» WRITTEN INSTRUCTION:
In the Altair charting excerpt below, repeat word for word the part from "#### Buffer Time" to "our study data.".

━━━━━ SELECTED EXCERPT ━━━━━

We could show an actual histogram with bars, but we are going to do a *density transform* using a common method called a [Kernel Density Estmation](https://en.wikipedia.org/wiki/Kernel_density_estimation). We will also use facets to create small multiples with Altair - this can be done using the `alt.Row()` or `alt.Column()` features, or by using the facet command. Faceting can get tricky in Altair (and makes layering more complex!), you may have to do some googling to get what you need out of it.

In [322]:
alt.Chart(study_deltas[study_deltas.stop_seq < 15]).transform_density(
    'end_delta',
    as_ = ['end_delta', 'density'],
    groupby = ['stop_seq']
).mark_line(size=1.5).encode(
    alt.X('end_delta:Q', title="Schedule Deviation (min)"),
    alt.Y('density:Q', title=None),
    alt.Row('stop_seq:O', title='Stop Sequence')
).properties(
    title={
      "text": ["Distribution of Schedule Deviations"], 
      "subtitle": [
        "Kernel Density Estimate for Route 3 Southbound on January 16, 2019.",
        "Early buses are shown with negative deviations. First 15 stops shown.",
      ]
    },
    width=400, 
    height=25
).configure(
    font='Lato'
).configure_view(
    strokeWidth=0
).configure_axis(
    grid=False,
    titleFontSize=12,
).configure_axisY(
    domain=False,
    labels=False,
    ticks=False
).configure_title(
    fontSize=20,
    anchor='start',
    subtitleFontSize=12,
    subtitlePadding=5
).configure_facet(
    spacing=0
).configure_header(
    titleFontSize=12
)

#### Buffer Time Index
As discussed in class, a buffer time index uses two parts of a distribution (typically the 95th percentile and the median or mean) to calculate a delay index. We are going to calculate this for each link between stops based on our study data.

━━━━━ DATASET EXTRACT ━━━━━

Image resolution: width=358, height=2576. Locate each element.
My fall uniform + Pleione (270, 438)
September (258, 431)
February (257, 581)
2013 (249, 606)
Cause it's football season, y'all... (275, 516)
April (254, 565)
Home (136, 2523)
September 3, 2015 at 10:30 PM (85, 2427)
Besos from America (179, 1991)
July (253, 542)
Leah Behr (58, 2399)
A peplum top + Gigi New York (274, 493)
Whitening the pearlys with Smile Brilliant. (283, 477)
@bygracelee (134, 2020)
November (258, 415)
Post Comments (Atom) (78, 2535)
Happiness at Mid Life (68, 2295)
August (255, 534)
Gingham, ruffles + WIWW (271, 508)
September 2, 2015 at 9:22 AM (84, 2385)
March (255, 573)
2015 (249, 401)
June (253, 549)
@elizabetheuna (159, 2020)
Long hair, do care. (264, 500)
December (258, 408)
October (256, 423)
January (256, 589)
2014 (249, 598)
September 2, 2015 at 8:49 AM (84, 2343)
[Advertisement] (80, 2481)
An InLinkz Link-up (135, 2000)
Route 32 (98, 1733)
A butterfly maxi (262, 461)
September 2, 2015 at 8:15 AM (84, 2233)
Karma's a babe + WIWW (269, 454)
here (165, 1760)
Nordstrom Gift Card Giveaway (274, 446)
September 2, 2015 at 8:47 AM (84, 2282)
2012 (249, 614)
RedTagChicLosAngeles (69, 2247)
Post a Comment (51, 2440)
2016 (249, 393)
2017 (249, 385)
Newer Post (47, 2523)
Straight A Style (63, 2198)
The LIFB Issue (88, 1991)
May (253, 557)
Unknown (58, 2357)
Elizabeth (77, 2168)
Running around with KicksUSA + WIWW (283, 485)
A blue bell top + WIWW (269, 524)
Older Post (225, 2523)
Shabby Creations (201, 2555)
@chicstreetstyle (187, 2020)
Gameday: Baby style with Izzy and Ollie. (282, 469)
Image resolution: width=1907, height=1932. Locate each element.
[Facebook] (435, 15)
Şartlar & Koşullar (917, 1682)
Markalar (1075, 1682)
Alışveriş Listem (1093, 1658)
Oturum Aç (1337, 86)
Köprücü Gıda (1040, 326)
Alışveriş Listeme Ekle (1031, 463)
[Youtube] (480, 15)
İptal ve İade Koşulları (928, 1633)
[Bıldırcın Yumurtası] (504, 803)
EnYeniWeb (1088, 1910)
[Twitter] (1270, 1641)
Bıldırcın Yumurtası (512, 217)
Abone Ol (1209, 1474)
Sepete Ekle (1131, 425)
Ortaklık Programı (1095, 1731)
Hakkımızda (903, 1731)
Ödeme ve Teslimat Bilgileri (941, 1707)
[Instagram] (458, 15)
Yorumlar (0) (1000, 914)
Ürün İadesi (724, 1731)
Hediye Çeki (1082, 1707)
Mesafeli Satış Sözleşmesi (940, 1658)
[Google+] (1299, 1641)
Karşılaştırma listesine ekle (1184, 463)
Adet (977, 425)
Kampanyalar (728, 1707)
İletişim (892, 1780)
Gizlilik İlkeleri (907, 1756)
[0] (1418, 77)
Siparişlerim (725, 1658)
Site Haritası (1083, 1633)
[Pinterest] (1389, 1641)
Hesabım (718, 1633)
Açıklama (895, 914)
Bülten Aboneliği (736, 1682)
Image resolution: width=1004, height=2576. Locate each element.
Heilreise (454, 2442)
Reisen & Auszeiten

━━━━━

» RESPONSE FOR THIS EXERCISE:
#### Buffer Time Index
As discussed in class, a buffer time index uses two parts of a distribution (typically the 95th percentile and the median or mean) to calculate a delay index. We are going to calculate this for each link between stops based on our study data.